At face value it is shocking but what that doesn't show is the different business models that may underlie headline revenue. Take for example catering, I may choose to outsource catering and take a fee of £500k for allowing a third party to run the concession stand. The alternative would be to run this in house. Say I run catering in house and work on a 30% profit margin, I'd need to turnover £1.66m to have the same nett profit effect as simply charging a £500k concession fee. The net result is a profit of £500k, one has revenue of £500k the other £1.66mm. To compare club's commercial activity its not a revenue figure but a profit contribution that is more important.
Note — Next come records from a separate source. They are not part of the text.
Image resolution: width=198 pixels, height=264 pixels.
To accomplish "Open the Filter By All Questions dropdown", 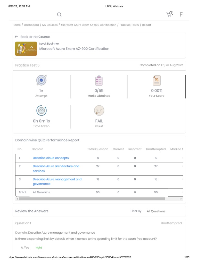I will pyautogui.click(x=156, y=211).
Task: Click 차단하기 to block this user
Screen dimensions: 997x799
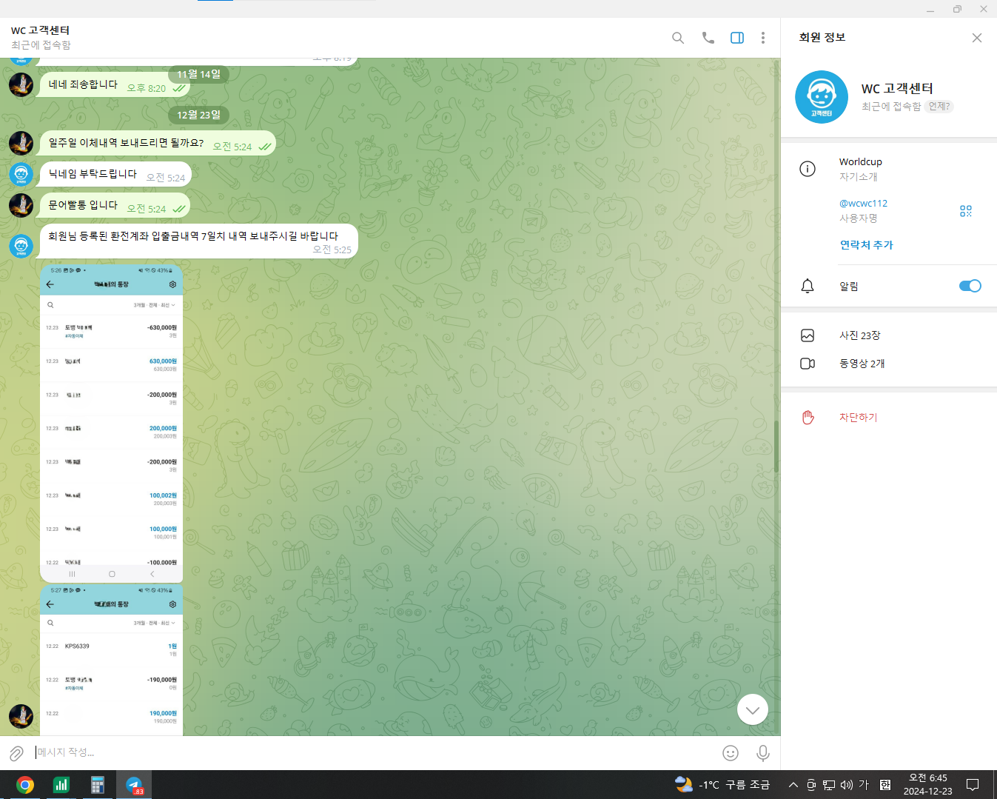Action: [858, 418]
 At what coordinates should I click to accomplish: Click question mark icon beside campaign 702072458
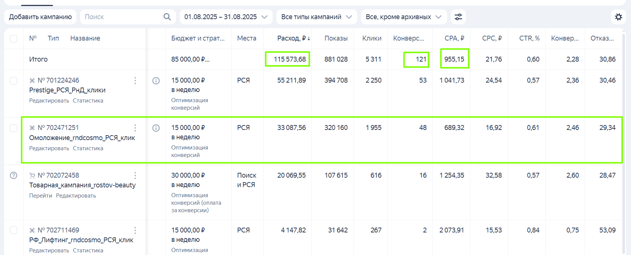click(x=14, y=175)
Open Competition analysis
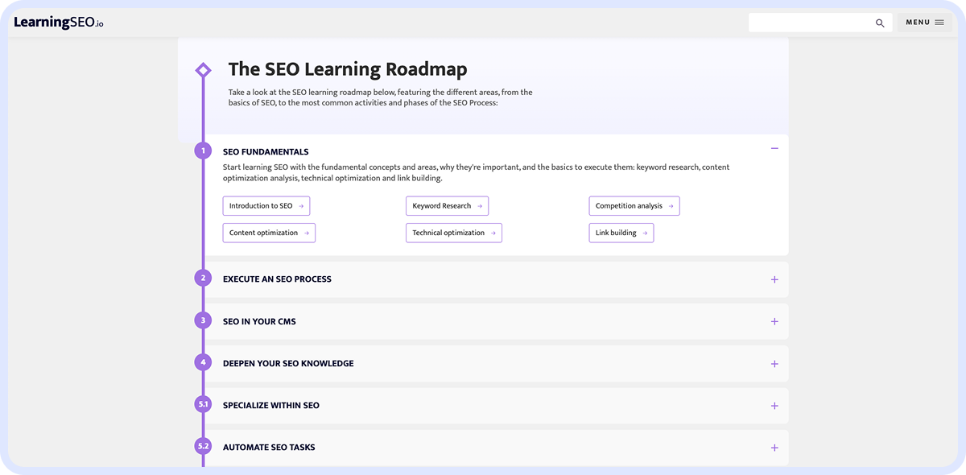Screen dimensions: 966x475 634,205
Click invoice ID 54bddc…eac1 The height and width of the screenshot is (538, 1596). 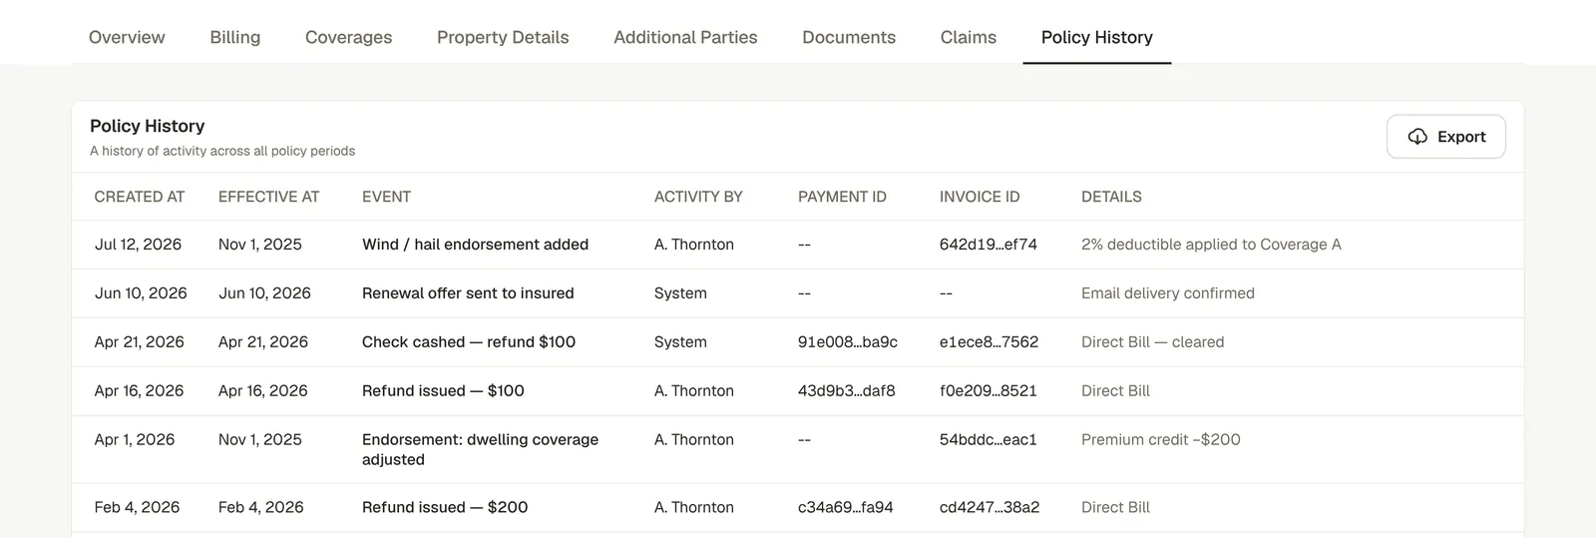[989, 440]
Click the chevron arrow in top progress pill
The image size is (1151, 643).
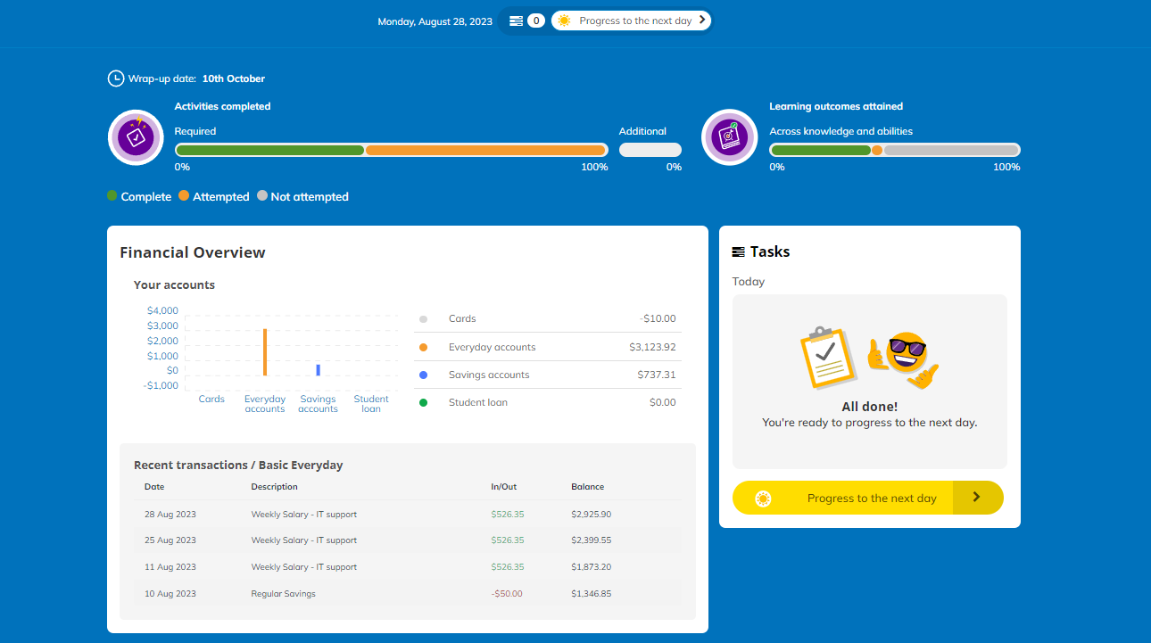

How are player transactions factored into the accounts? If we sell a player for 5 million, but receive the money in 1 million installments over 5 years, are the amounts factored in upfront, or as they are received? That goes for purchases too. EDIT: Forget this Archerfield; I should have carried on reading the thread.
https://countingup.com/resources/what-is-classed-as-a-small-business/ It's official...Barnsley FC with a turnover of £9.5m is classed as a small business. Perhaps that puts their position in the football pyramid in some kind of context. Disparity in wealth makes it so much more difficult for the club in the modern era.
The £223k (plus £11k pension contributions) is, in itself, staggering for lots of reasons but isn't part of the increase due to the fact that he wasn't in post for the whole of the previous financial year? If I recall correctly he commenced around September time in 2021 so there'd only be 9 months or so of his 2021/22 salary in the previous accounts.
It's a staggering big salary for someone running a small business! The leader of the council won't even be on that much. Plus he turned out to be pretty useless...
The same is done with the club shop. The club managed to increase matchday revenue by £500k so they've improved something, theres loads of potential there that they don't tap into.